Schreib das folgende Material neu, ersetze darin "Check" durch "Enable" und lass alles andere unverändert. Die Bilder gehören nicht in die Antwort.

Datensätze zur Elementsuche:
>>

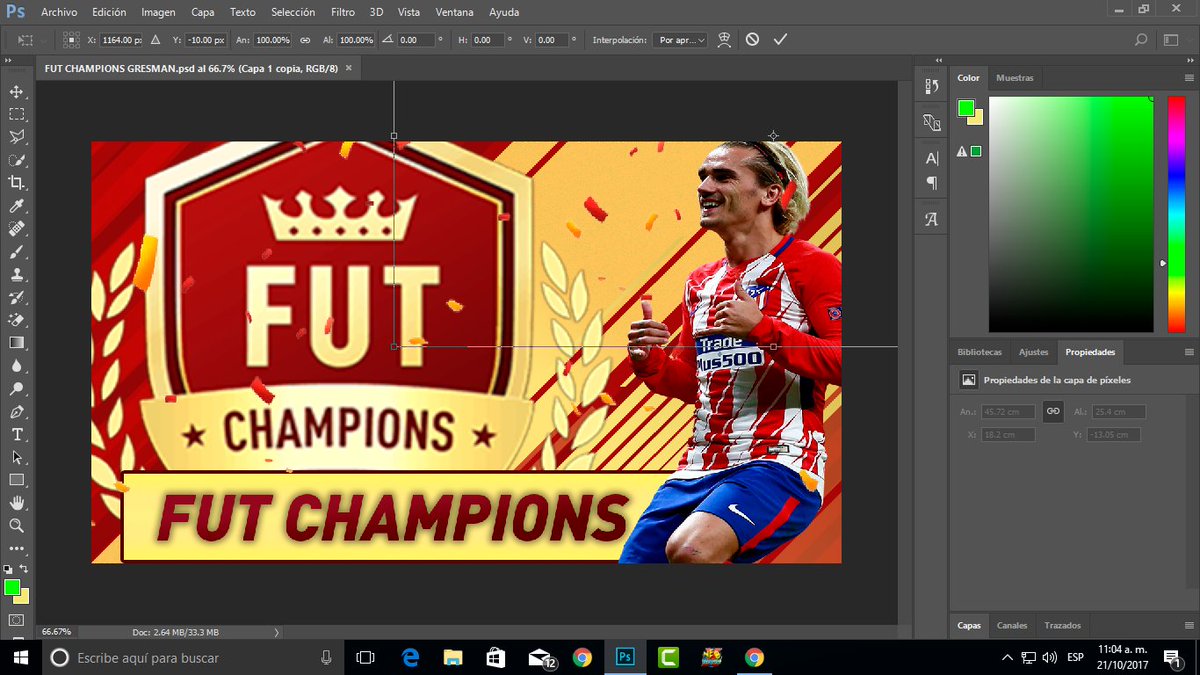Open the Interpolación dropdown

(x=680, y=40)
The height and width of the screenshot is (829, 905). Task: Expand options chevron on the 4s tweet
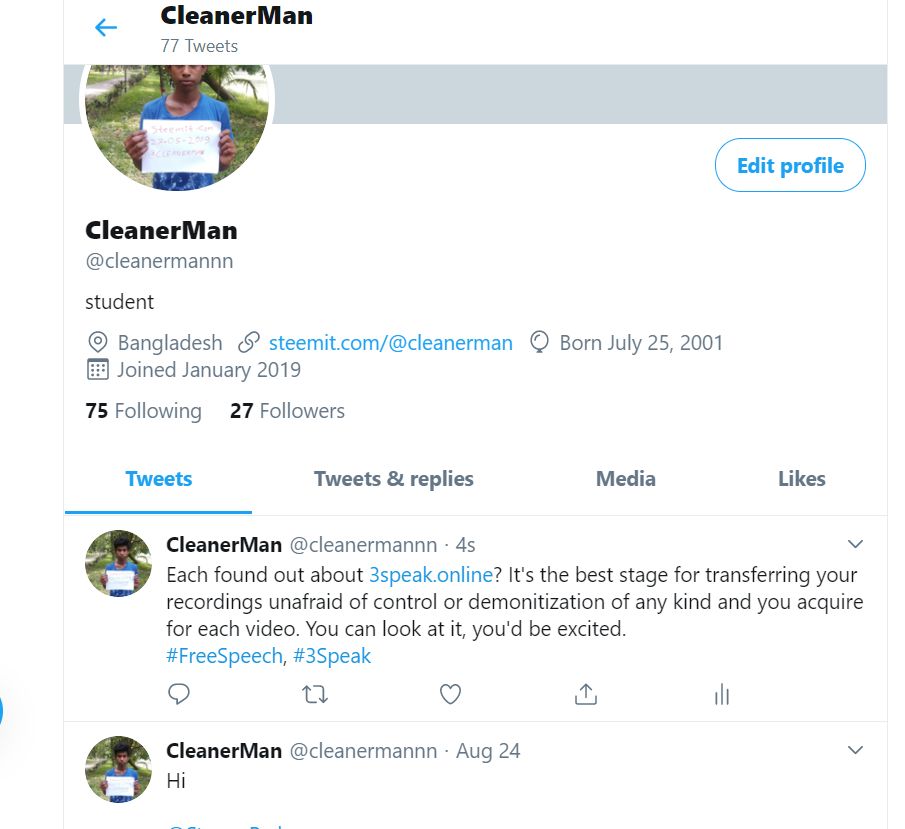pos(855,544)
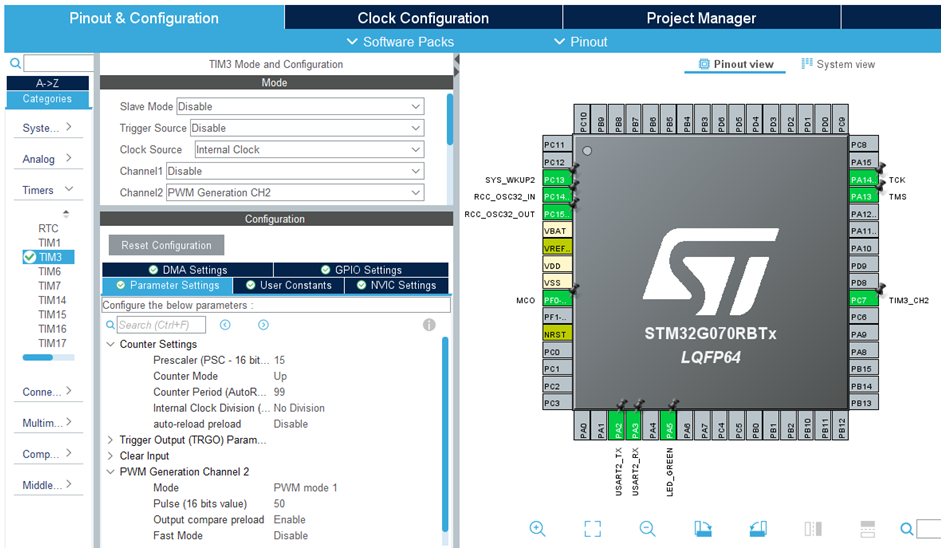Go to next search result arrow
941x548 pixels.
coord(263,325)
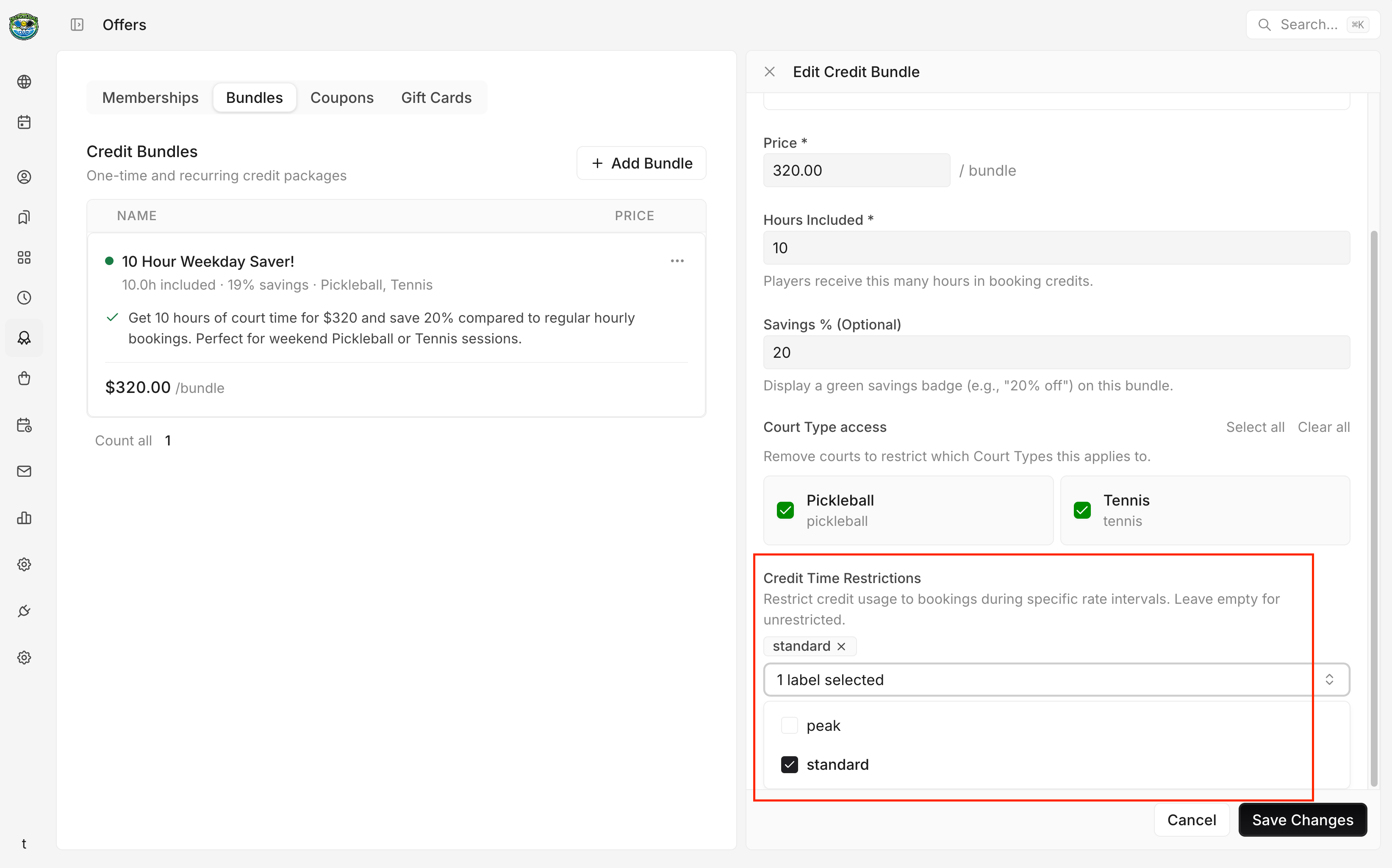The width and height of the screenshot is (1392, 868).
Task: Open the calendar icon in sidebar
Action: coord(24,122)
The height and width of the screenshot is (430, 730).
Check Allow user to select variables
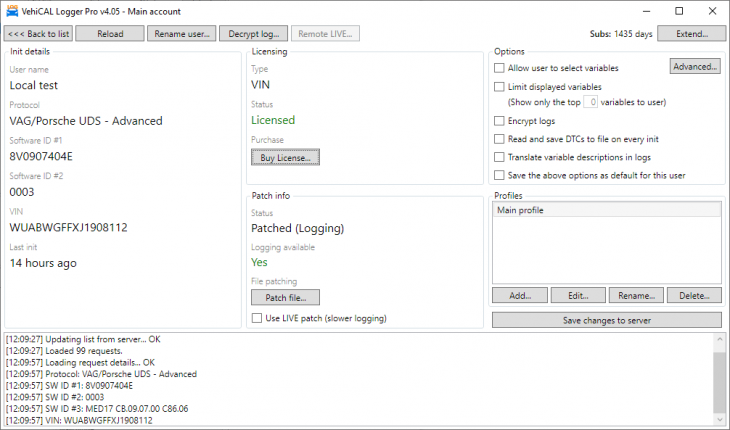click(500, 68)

<<

## Antwort
Open the Interpolación dropdown

(x=680, y=40)
The height and width of the screenshot is (829, 905). Task: Expand options chevron on the 4s tweet
pos(855,544)
Go to next search result arrow
941x548 pixels.
coord(263,325)
The width and height of the screenshot is (1392, 868).
Task: Open the calendar icon in sidebar
Action: coord(24,122)
The height and width of the screenshot is (430, 730).
Enable Allow user to select variables
click(500, 68)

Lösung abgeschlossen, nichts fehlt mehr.